#### Input material:
"""

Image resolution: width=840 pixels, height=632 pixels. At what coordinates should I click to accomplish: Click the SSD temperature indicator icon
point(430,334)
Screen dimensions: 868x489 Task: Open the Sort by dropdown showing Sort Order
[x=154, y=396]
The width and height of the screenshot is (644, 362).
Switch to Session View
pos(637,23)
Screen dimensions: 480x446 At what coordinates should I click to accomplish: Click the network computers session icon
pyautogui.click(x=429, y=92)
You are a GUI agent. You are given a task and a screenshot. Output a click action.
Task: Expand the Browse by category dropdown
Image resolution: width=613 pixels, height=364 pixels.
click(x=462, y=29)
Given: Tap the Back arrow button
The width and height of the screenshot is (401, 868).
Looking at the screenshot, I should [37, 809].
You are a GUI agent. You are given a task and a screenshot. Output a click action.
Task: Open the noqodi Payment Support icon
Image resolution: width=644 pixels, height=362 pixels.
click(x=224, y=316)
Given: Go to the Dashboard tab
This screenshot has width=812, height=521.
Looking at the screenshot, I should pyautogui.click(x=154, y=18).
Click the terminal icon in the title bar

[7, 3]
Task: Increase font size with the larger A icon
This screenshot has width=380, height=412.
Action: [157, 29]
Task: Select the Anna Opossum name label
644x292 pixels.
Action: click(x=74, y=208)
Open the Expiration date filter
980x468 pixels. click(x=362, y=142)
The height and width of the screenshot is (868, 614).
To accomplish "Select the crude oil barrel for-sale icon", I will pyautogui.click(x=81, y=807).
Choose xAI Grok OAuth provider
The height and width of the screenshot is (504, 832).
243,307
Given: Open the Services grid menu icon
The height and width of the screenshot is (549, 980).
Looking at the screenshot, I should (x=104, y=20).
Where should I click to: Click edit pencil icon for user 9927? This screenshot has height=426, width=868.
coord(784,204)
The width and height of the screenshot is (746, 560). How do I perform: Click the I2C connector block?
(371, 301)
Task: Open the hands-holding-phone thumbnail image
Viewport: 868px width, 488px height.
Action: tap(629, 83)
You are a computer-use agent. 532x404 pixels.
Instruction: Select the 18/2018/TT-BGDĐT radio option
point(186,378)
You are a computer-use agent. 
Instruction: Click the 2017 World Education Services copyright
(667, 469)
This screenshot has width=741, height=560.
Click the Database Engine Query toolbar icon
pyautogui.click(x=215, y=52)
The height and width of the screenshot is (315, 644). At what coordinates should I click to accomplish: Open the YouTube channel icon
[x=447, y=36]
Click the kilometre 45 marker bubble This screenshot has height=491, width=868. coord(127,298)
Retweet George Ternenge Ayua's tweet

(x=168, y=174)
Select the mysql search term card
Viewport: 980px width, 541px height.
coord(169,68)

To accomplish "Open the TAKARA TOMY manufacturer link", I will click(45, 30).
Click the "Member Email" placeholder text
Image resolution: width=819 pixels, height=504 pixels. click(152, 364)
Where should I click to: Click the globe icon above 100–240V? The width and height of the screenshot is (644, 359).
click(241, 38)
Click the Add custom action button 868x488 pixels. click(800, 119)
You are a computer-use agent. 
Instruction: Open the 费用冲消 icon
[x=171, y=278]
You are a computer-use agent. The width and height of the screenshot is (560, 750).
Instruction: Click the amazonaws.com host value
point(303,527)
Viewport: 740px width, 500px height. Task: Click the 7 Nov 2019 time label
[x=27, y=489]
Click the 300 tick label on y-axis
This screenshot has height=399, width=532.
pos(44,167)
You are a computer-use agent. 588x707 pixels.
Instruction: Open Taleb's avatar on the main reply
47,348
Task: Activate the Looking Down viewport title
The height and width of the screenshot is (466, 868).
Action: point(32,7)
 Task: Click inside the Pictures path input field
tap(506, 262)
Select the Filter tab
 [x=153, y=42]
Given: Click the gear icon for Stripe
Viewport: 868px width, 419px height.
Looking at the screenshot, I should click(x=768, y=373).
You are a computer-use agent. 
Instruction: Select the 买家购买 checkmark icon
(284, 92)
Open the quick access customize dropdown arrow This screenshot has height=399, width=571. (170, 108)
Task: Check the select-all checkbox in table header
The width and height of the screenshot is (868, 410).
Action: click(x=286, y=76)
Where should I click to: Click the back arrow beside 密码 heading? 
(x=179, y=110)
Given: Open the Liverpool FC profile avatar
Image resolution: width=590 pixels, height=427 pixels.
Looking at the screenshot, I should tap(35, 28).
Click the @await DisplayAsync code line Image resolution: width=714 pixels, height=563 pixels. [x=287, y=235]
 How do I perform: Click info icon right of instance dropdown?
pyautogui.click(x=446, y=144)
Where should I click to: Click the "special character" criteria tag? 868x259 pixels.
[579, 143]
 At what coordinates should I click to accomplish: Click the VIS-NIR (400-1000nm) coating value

"""

#### Directions:
Taking the lines above, repeat exactly those from the line that contains "Select the Filter tab" through the line that contains "Click the @await", and both of those lines as well. Include nothing else.

#### Your response:
Select the Filter tab
 [x=153, y=42]
Given: Click the gear icon for Stripe
Viewport: 868px width, 419px height.
Looking at the screenshot, I should click(x=768, y=373).
You are a computer-use agent. 
Instruction: Select the 买家购买 checkmark icon
(284, 92)
Open the quick access customize dropdown arrow This screenshot has height=399, width=571. (170, 108)
Task: Check the select-all checkbox in table header
The width and height of the screenshot is (868, 410).
Action: click(x=286, y=76)
Where should I click to: Click the back arrow beside 密码 heading? 
(x=179, y=110)
Given: Open the Liverpool FC profile avatar
Image resolution: width=590 pixels, height=427 pixels.
Looking at the screenshot, I should tap(35, 28).
Click the @await DisplayAsync code line Image resolution: width=714 pixels, height=563 pixels. [x=287, y=235]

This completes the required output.